(Belge Metni)
+--

Koronavirüse karşı kârı değil, yaşamı savunmaya öncelik!
Sağlık, insanlığın en önemli varlığıdır. Özel mülkiyetin çıkarlarına kurban edilemez. Kimsenin, halkın sağlığıyla oynamasına izin vermemeliyiz. Devrimci İşçi Partisi olarak, işçi hareketini, meslek örgütlerini, demokratik kitle örgütlerini, sosyalist hareketi halkın sağlığının Koronavirüs belasına karşı korunması uğruna sadece tıbbi önlem almaya değil, mücadeleye çağırıyoruz.
2019’un son günlerinde Çin’de ortaya çıkmasından sonra, Çin’e ve akabinde dünya geneline hızla yayılan Koronavirüs (yeni adıyla “yeni tip Koronavirüs”), sınırlarımıza dayanmış durumda.
Salgın hastalıklar konusunda dünya çapında uzman kuruluş olarak görülen Dünya Sağlık Örgütü ve tek tek ülkelerde devletler, özellikle her ülkede sağlıktan sorumlu en üst düzey yetkililer, bizde de Sağlık Bakanlığı soruna kendi açılarından yaklaşarak bu tehlikeli salgınla mücadele açısından birtakım plan ve önlemler geliştiriyor. Türkiye’de Türk Tabipleri Birliği ve diğer sağlık örgütleri de kendi önerilerini geliştiriyor.
“Büyüklerimiz bilir” yaklaşımı bu tür ciddi tehlike anlarında en tehlikeli şeydir. Sınıflı toplumda yaşıyoruz. Devletin, sömürülen ve ezilen sınıfların karşı karşıya olduğu sağlık, hijyen, beslenme, barınma ve benzeri koşullara bağlı olarak halkın ihtiyaçlarına öncelik vermeyen politikaları, işçi ve emekçi halk için ağır sonuçlar doğurabilir. Kapitalist bir toplumda yaşıyoruz. Kapitalistlerin kâr hırsına karşı insan yaşamını savunmayan politikalar, teknik olarak ne kadar titizce uygulanırsa uygulansın, büyük tehlikelere gebedir.

+--

(Veri Kesiti)
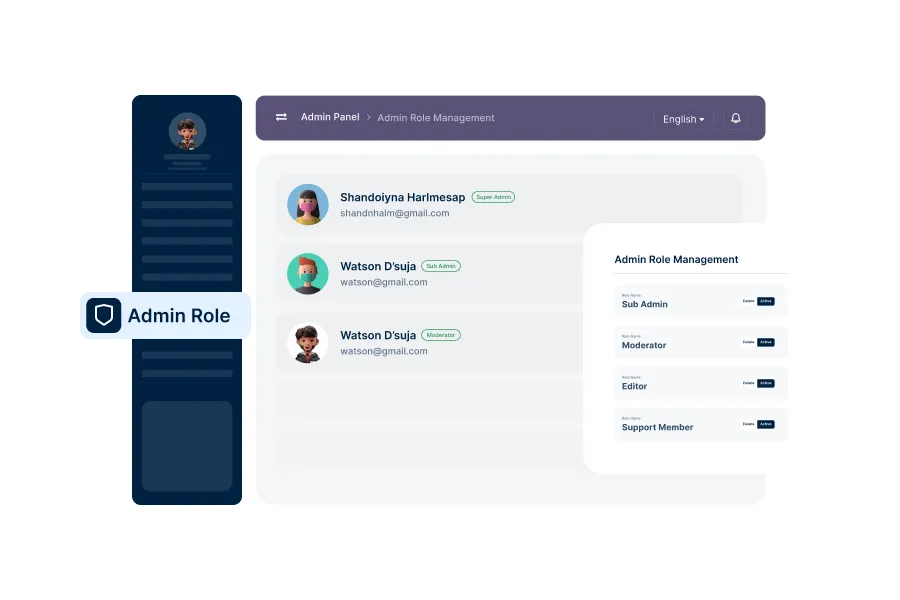900x600 pixels.
Task: Toggle Active status for Moderator role
Action: 766,342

+--

(Hedefler)
- a) Bildirideki "Salgın hastalıklar konusunda" diye başlayan paragrafı, temel bilgilerini koruyarak madde listesi biçiminde yeniden yazın.
- b) Bildiriden "Salgın hastalıklar konusunda" ile "kendi önerilerini geliştiriyor." arasındaki kısmı, her iki ifade de dahil olmak üzere birebir aktarın.
- c) Bildiri, mücadele çağrısını hangi parti adına yapıyor?

(Görev Çıktıları)
- a)
- Dünya Sağlık Örgütü, salgın hastalıklar konusunda dünya çapında uzman kuruluş olarak görülüyor.
- Dünya Sağlık Örgütü ve ülkelerdeki devletler, özellikle sağlıktan sorumlu en üst düzey yetkililer, salgınla mücadele için plan ve önlemler geliştiriyor.
- Türkiye'de Sağlık Bakanlığı da soruna kendi açısından yaklaşarak plan ve önlemler geliştiriyor.
- Türk Tabipleri Birliği ve diğer sağlık örgütleri kendi önerilerini geliştiriyor.

- b)
Salgın hastalıklar konusunda dünya çapında uzman kuruluş olarak görülen Dünya Sağlık Örgütü ve tek tek ülkelerde devletler, özellikle her ülkede sağlıktan sorumlu en üst düzey yetkililer, bizde de Sağlık Bakanlığı soruna kendi açılarından yaklaşarak bu tehlikeli salgınla mücadele açısından birtakım plan ve önlemler geliştiriyor. Türkiye’de Türk Tabipleri Birliği ve diğer sağlık örgütleri de kendi önerilerini geliştiriyor.

- c) Devrimci İşçi Partisi adına.